##### Input data #####
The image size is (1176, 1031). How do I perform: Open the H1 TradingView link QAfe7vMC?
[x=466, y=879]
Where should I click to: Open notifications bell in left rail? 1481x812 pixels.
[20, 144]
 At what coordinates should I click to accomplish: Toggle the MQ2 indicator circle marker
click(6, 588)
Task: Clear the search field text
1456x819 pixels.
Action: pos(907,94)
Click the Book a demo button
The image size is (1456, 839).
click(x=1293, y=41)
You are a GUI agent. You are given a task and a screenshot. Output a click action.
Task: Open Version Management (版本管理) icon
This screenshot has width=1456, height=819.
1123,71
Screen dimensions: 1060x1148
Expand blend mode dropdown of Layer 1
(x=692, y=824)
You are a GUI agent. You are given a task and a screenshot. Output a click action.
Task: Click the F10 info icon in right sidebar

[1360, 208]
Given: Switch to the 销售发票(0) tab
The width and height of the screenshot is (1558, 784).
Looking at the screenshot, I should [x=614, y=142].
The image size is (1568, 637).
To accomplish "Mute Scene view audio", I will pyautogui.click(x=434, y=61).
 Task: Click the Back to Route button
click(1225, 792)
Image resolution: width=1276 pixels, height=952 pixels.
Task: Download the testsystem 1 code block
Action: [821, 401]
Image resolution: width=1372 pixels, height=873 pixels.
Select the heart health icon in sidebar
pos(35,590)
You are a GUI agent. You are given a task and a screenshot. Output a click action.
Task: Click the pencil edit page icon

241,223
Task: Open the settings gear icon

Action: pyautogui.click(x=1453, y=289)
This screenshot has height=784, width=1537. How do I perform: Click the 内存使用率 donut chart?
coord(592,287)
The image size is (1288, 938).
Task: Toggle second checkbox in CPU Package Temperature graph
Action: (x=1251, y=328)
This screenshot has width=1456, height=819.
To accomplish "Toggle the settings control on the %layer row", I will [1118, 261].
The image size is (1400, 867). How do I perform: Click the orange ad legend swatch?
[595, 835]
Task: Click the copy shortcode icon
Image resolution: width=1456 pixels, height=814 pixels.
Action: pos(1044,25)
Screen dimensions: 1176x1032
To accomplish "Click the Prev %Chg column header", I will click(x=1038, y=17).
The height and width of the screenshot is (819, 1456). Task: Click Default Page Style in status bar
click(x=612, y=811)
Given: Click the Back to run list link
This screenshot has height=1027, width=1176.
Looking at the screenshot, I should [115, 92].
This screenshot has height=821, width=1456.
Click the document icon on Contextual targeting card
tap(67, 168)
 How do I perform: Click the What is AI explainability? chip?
#####
» Your objective:
Reproduce, word for word, every line starting at the line that contains "Task: Click the Back to Route button" and ending with the final line of the entries.

» Expected output:
 Task: Click the Back to Route button
click(1225, 792)
Image resolution: width=1276 pixels, height=952 pixels.
Task: Download the testsystem 1 code block
Action: [821, 401]
Image resolution: width=1372 pixels, height=873 pixels.
Select the heart health icon in sidebar
pos(35,590)
You are a GUI agent. You are given a task and a screenshot. Output a click action.
Task: Click the pencil edit page icon

241,223
Task: Open the settings gear icon

Action: pyautogui.click(x=1453, y=289)
This screenshot has height=784, width=1537. How do I perform: Click the 内存使用率 donut chart?
coord(592,287)
The image size is (1288, 938).
Task: Toggle second checkbox in CPU Package Temperature graph
Action: (x=1251, y=328)
This screenshot has width=1456, height=819.
To accomplish "Toggle the settings control on the %layer row", I will [1118, 261].
The image size is (1400, 867). How do I perform: Click the orange ad legend swatch?
[595, 835]
Task: Click the copy shortcode icon
Image resolution: width=1456 pixels, height=814 pixels.
Action: pos(1044,25)
Screen dimensions: 1176x1032
To accomplish "Click the Prev %Chg column header", I will click(x=1038, y=17).
The height and width of the screenshot is (819, 1456). Task: Click Default Page Style in status bar
click(x=612, y=811)
Given: Click the Back to run list link
This screenshot has height=1027, width=1176.
Looking at the screenshot, I should [115, 92].
This screenshot has height=821, width=1456.
Click the document icon on Contextual targeting card
tap(67, 168)
 How do I perform: Click the What is AI explainability? chip?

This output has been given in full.